* _Text segment_:
+ + + + +
All of lore.kernel.org
 help / color / mirror / Atom feed
From: Jeff Layton <jlayton@redhat.com>
To: Jan Kara <jack@suse.cz>
Cc: "Theodore Ts'o" <tytso@mit.edu>,
	Ross Zwisler <ross.zwisler@linux.intel.com>,
	viro@zeniv.linux.org.uk, konishi.ryusuke@lab.ntt.co.jp,
	linux-fsdevel@vger.kernel.org, linux-mm@kvack.org,
	linux-kernel@vger.kernel.org, linux-nilfs@vger.kernel.org,
	NeilBrown <neilb@suse.com>
Subject: Re: [PATCH 0/3] mm/fs: get PG_error out of the writeback reporting business
Date: Thu, 09 Mar 2017 07:43:12 -0500	[thread overview]
Message-ID: <1489063392.2791.8.camel@redhat.com> (raw)
+ + + + +
* _Data extract_:

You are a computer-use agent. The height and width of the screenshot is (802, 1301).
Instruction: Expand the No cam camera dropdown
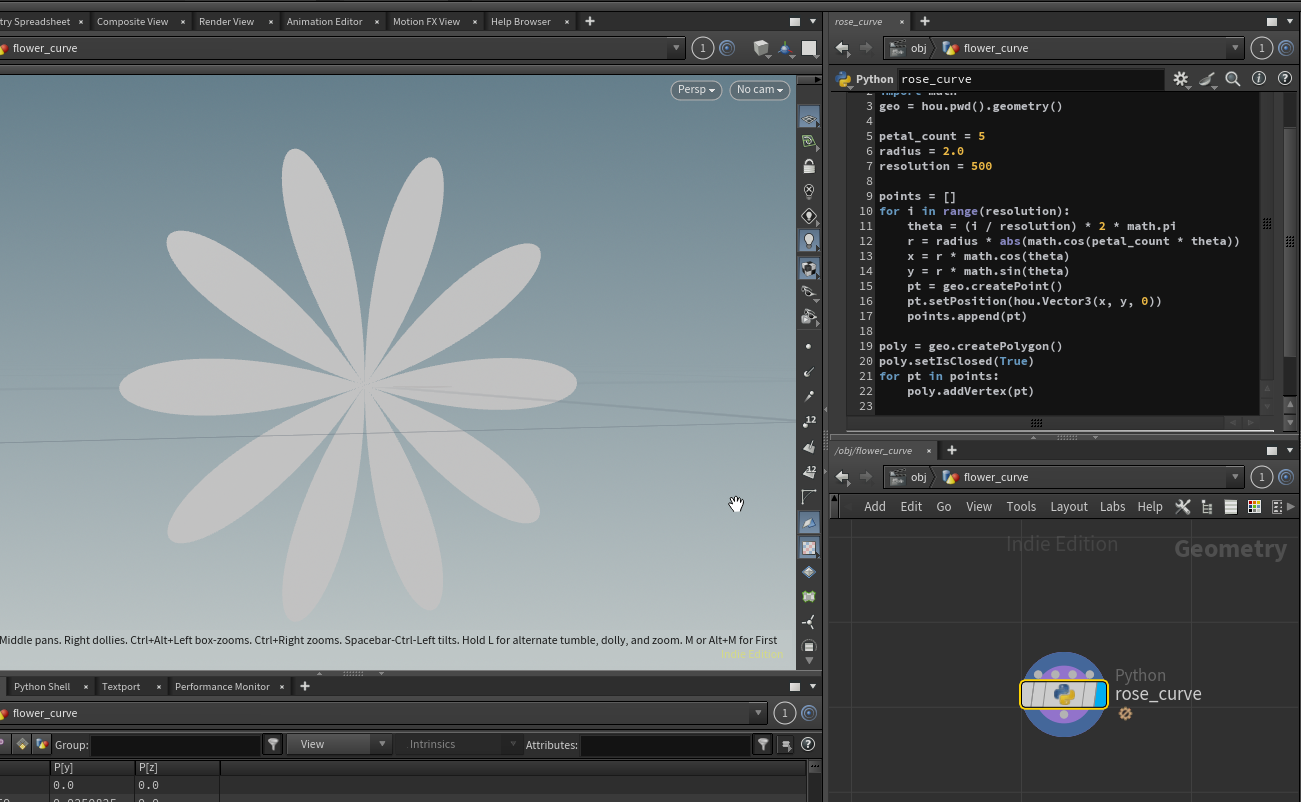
+ + + + +
* _Prompt 1_: Retype the part of the mailing list message starting with "All of lore.kernel.org" and going on through "Message-ID: <1489063392.2791.8.camel@redhat.com> (raw)".
* _Prompt 2_: According to the mailing list message, on what date was it sent?
* _Prompt 3_: Please proceed with the mailing list message from where it stops.
The data comes from a separate source.

* _Exercise response 1_:
All of lore.kernel.org
 help / color / mirror / Atom feed
From: Jeff Layton <jlayton@redhat.com>
To: Jan Kara <jack@suse.cz>
Cc: "Theodore Ts'o" <tytso@mit.edu>,
	Ross Zwisler <ross.zwisler@linux.intel.com>,
	viro@zeniv.linux.org.uk, konishi.ryusuke@lab.ntt.co.jp,
	linux-fsdevel@vger.kernel.org, linux-mm@kvack.org,
	linux-kernel@vger.kernel.org, linux-nilfs@vger.kernel.org,
	NeilBrown <neilb@suse.com>
Subject: Re: [PATCH 0/3] mm/fs: get PG_error out of the writeback reporting business
Date: Thu, 09 Mar 2017 07:43:12 -0500	[thread overview]
Message-ID: <1489063392.2791.8.camel@redhat.com> (raw)

* _Exercise response 2_: Thursday, March 9, 2017.

* _Exercise response 3_:
In-Reply-To: <20170309110225.GF15874@quack2.suse.cz>

On Thu, 2017-03-09 at 12:02 +0100, Jan Kara wrote:
> On Thu 09-03-17 05:47:51, Jeff Layton wrote:
> > On Thu, 2017-03-09 at 10:04 +0100, Jan Kara wrote:
> > > On Wed 08-03-17 21:57:25, Ted Tso wrote:
> > > > On Tue, Mar 07, 2017 at 11:26:22AM +0100, Jan Kara wrote:
> > > > > On a more general note (DAX is actually fine here), I find the current
> > > > > practice of clearing page dirty bits on error and reporting it just once
> > > > > problematic. It keeps the system running but data is lost and possibly
> > > > > without getting the error anywhere where it is useful. We get away with
> > > > > this because it is a rare event but it seems like a problematic behavior.
> > > > > But this is more for the discussion at LSF.
> > > > 
> > > > I'm actually running into this in the last day or two because some MM
> > > > folks at $WORK have been trying to push hard for GFP_NOFS removal in
> > > > ext4 (at least when we are holding some mutex/semaphore like
> > > > i_data_sem) because otherwise it's possible for the OOM killer to be
> > > > unable to kill processes because they are holding on to locks that
> > > > ext4 is holding.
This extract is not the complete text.